Today, more than 3,500 mayors, county officials and tribal leaders, from all 50 states and the District of Columbia, Guam, and Puerto Rico will participate in the fourth annual Mayor, County, and Tribal Recognition Day for National Service. In a refreshing and rock solid display of bipartisanship, these officials unite to acknowledge the impact national service participants have on their local communities through programs like AmeriCorps and Senior Corps.
Given the many critical problems facing communities -- and the fiscal constraints facing government at all levels -- cities and counties have increasingly turned to national service as a cost-effective strategy to meet local needs. Today, local leaders from large cities, small towns, rural areas, and tribal communities will hold events, issue proclamations, participate in service projects and use social media to thank AmeriCorps members and Senior Corps volunteers for their valuable impact on critical challenges in communities across the nation.

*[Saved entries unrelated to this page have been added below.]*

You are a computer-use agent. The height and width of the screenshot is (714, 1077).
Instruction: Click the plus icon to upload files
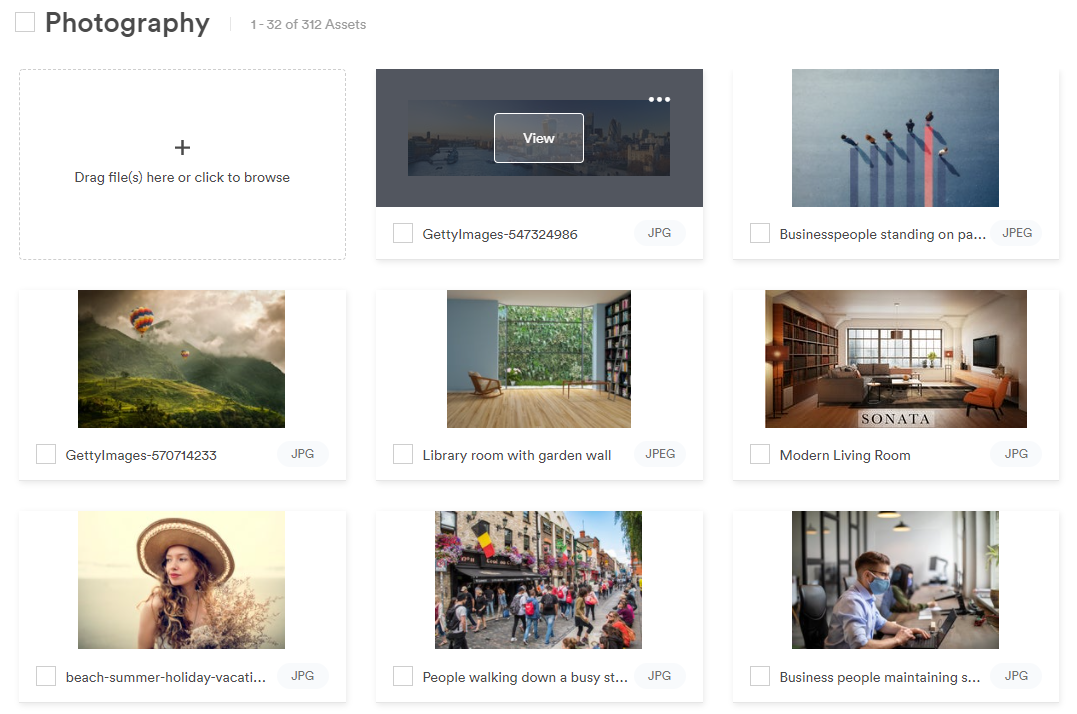[182, 148]
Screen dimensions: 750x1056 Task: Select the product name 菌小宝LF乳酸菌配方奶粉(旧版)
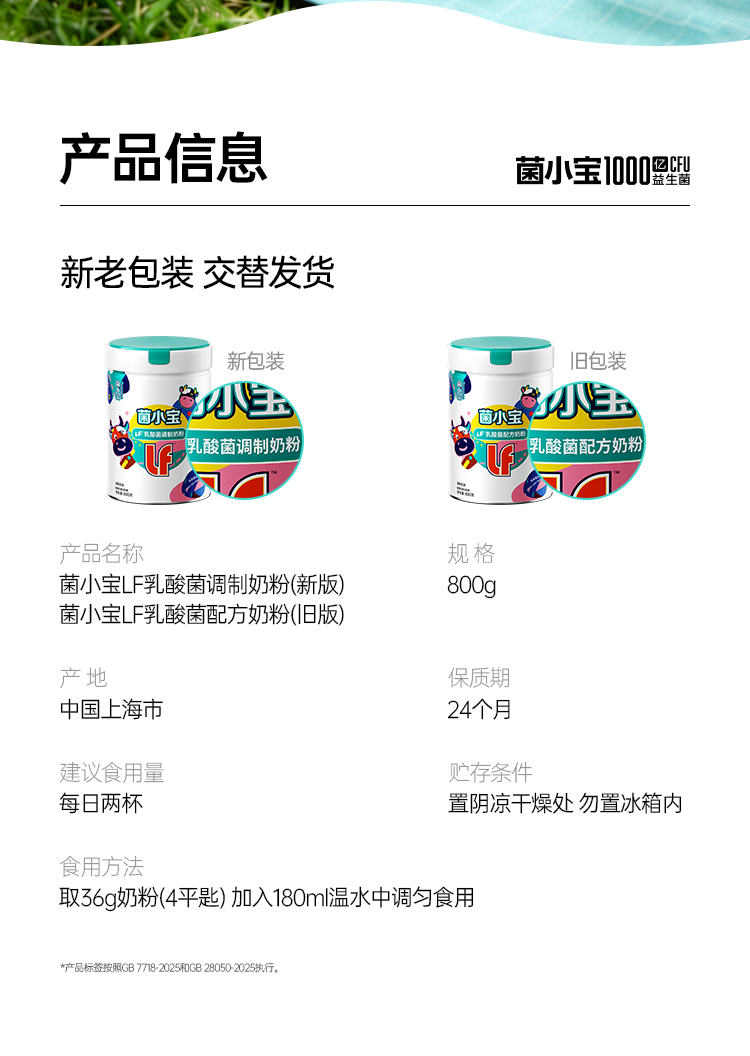(x=202, y=614)
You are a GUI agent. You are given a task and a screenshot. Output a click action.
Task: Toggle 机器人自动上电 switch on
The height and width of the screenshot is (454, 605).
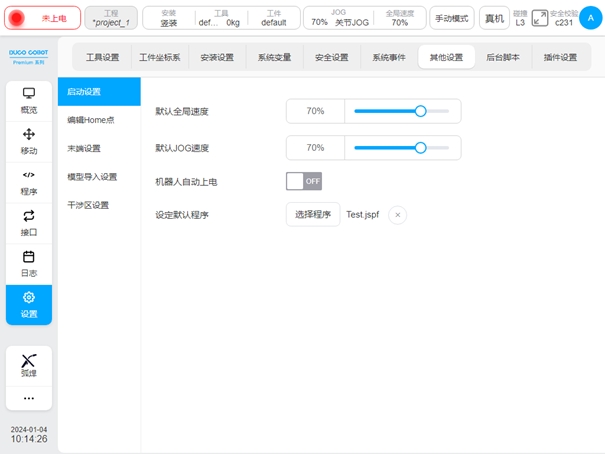(305, 181)
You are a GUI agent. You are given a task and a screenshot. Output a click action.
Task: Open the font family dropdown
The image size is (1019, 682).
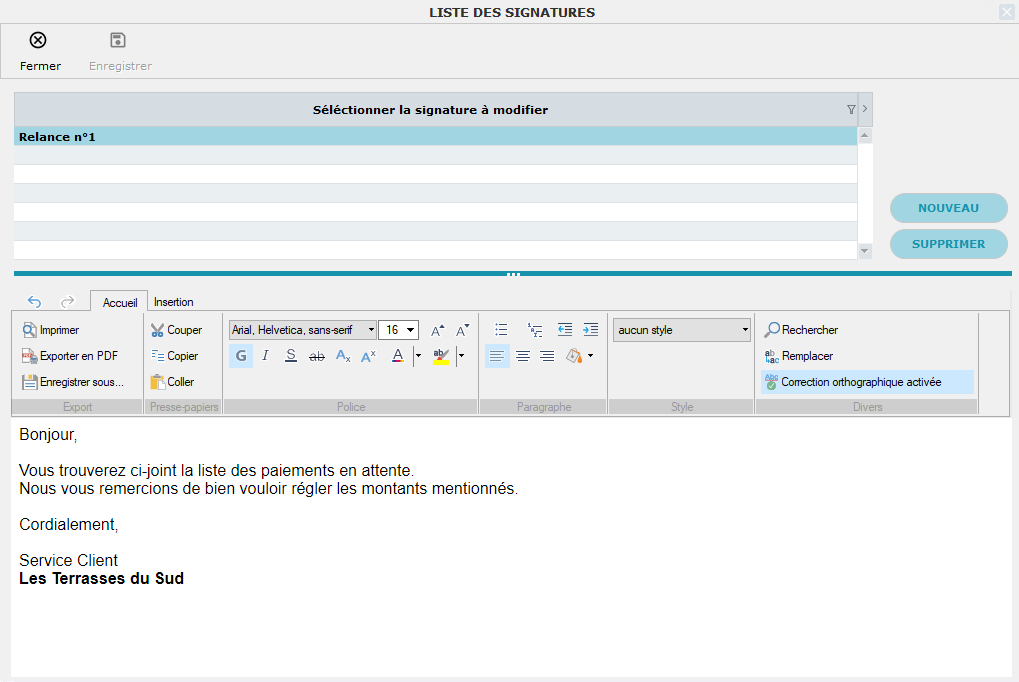371,330
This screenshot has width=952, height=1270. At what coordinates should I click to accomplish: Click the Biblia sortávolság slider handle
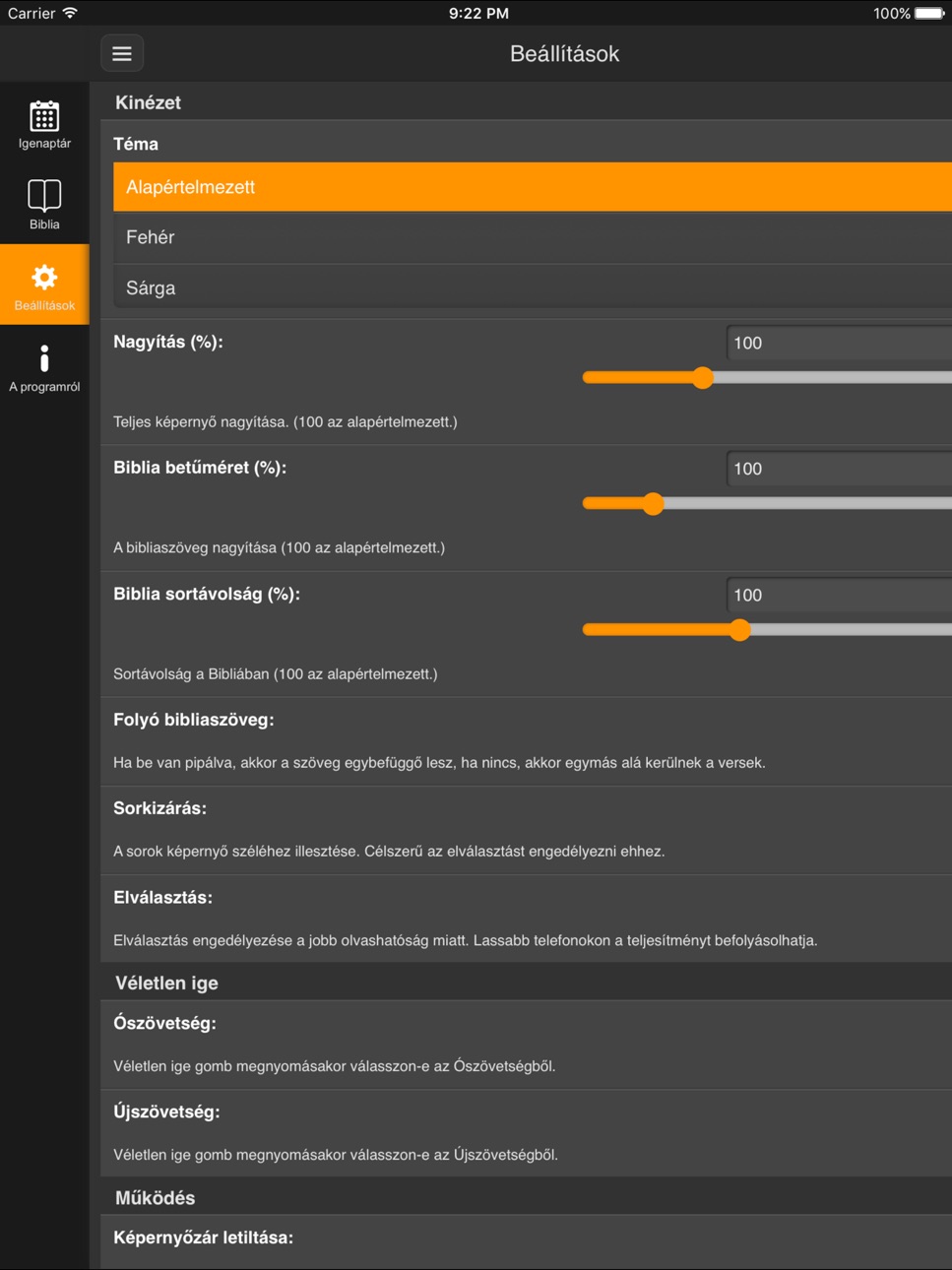point(740,630)
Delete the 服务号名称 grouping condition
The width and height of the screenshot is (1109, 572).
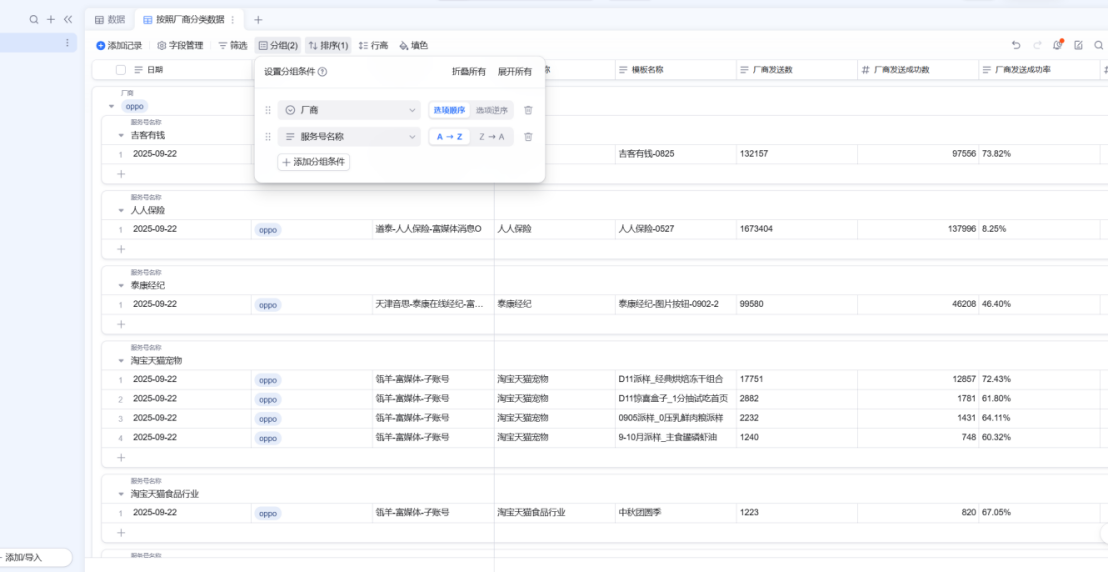click(x=528, y=137)
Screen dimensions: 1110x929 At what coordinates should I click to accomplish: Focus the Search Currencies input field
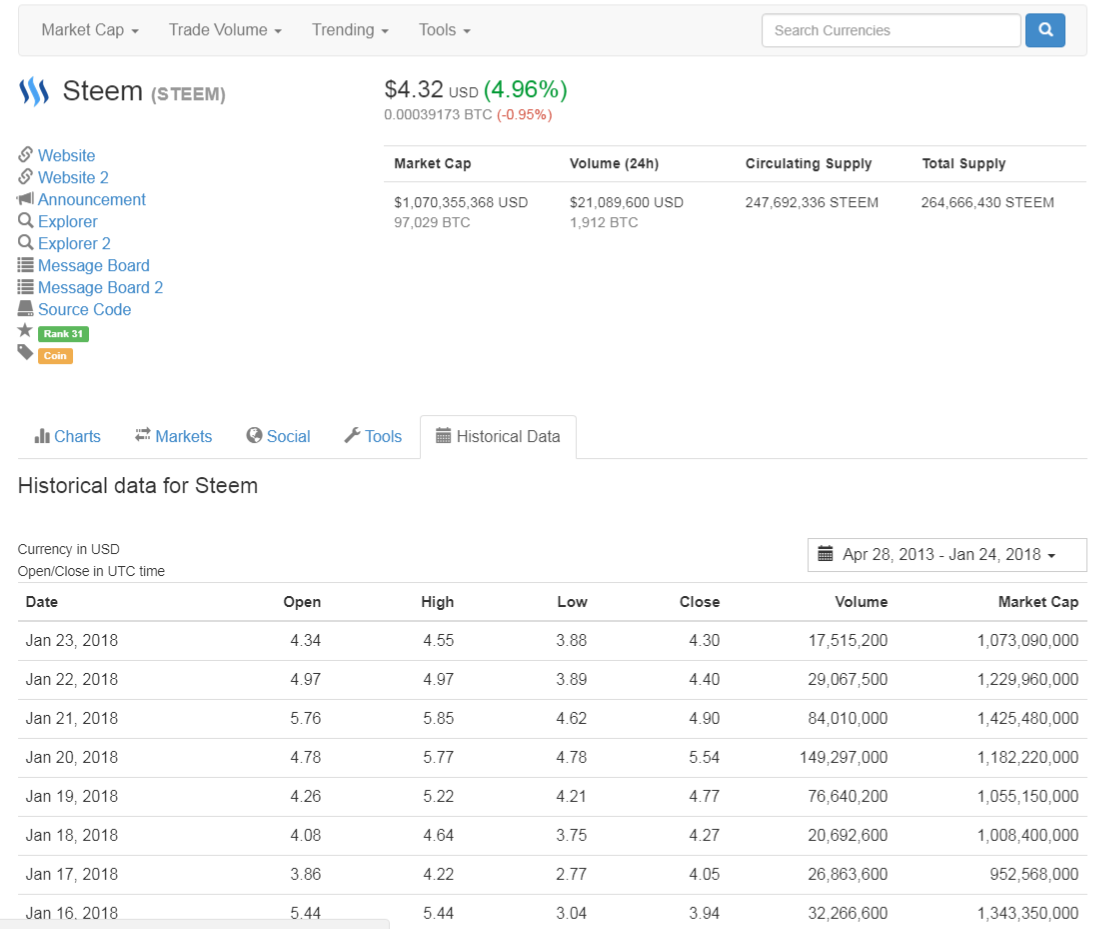[x=890, y=30]
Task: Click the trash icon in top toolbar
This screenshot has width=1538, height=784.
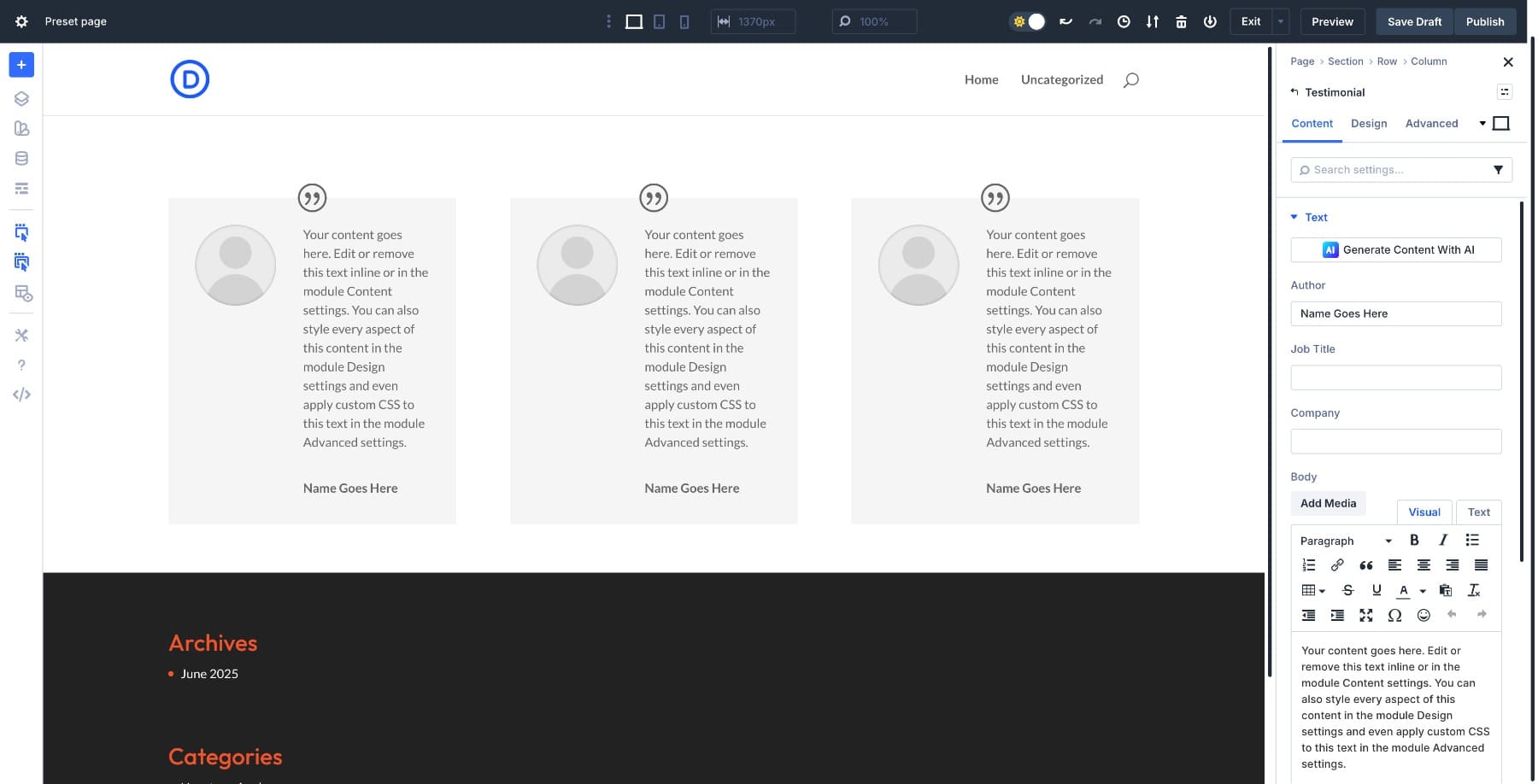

The Mayor and County Day of Recognition is sponsored by the Corporation for National and Community Service (CNCS), the National League of Cities and Cities of Service. The occasion celebrates the more than five million Americans who serve at over 60,000 locations across the country, tutoring and mentoring struggling students, assisting communities as they recover from natural disasters, supporting military families, improving health and building economic opportunity.
The coordinated day of recognition not only presents a unique opportunity to highlight the key role that national service plays in solving community challenges, it highlights the unprecedented number of local leaders -- from all walks of life and political affiliation -- who rely on national service. And they're hardly alone in their support.
A recent poll conducted by TargetPoint Consulting found that 83 percent of voters across nine presidential battleground states want Congress to maintain or increase federal spending on national service programs. This overwhelming support defies party lines, including 78 percent of Republicans, 84 percent of Independents, and 90 percent of Democrats surveyed. Perhaps even more telling, this poll also found that almost 30 percent of self-identified "Tea Party" supporters want to see an increase in funding for national service, despite a strong belief in the need to scale back federal spending dramatically. Americans have seen the power of national service in their communities, and know it's worth the modest federal investment.
So what's the problem? Last year, Congress threatened to cut funding for CNCS -- the small independent federal agency that oversees national service programs such as AmeriCorps and Senior Corps -- by more than 30 percent. This would have scaled back AmeriCorps by up to 25,000 positions nationwide, threatened Senior Corps, and ultimately, forced many nonprofit organizations to radically reduce services in the communities that need them most.
Thankfully, the proposed cuts were rejected last year. Instead, Congress passed a significant $40 million increase in federal funding for CNCS, including an unprecedented increase of 15 percent for AmeriCorps.
CNCS programs are a smart investment, particularly because they are based on public-private partnerships that leverage the federal investment to cultivate matching support and maximize impact. Each year, CNCS, its grantees and project sponsors generate more than $1.2 billion in outside resources from businesses, foundations, and other local sources. CNCS programs like AmeriCorps prepare young people for the workforce, increase their employability, build strong neighborhoods and communities, and restore the American values of patriotism and civic duty. What's more, national service helps tackle student debt, which is critical at at time when college costs are out-of-reach for so many students. (AmeriCorps members earn a college scholarship worth $5,775 in exchange for their service.)
Unfortunately, its groundhog day again on Capitol Hill. As Congress gears up to make decisions about fiscal year 2017 funding, lawmakers are once again threatening to jeopardize communities by cutting funding for CNCS. Just last month, the House Budget Committee once again ignored the overwhelming public support for national service funding and recommended zeroing-out CNCS altogether. Members of Congress should listen to their constituents -- including their local mayors, county officials and tribal leaders -- and expand national service, not cut it back. It makes good economic sense, good political sense, and good practical sense.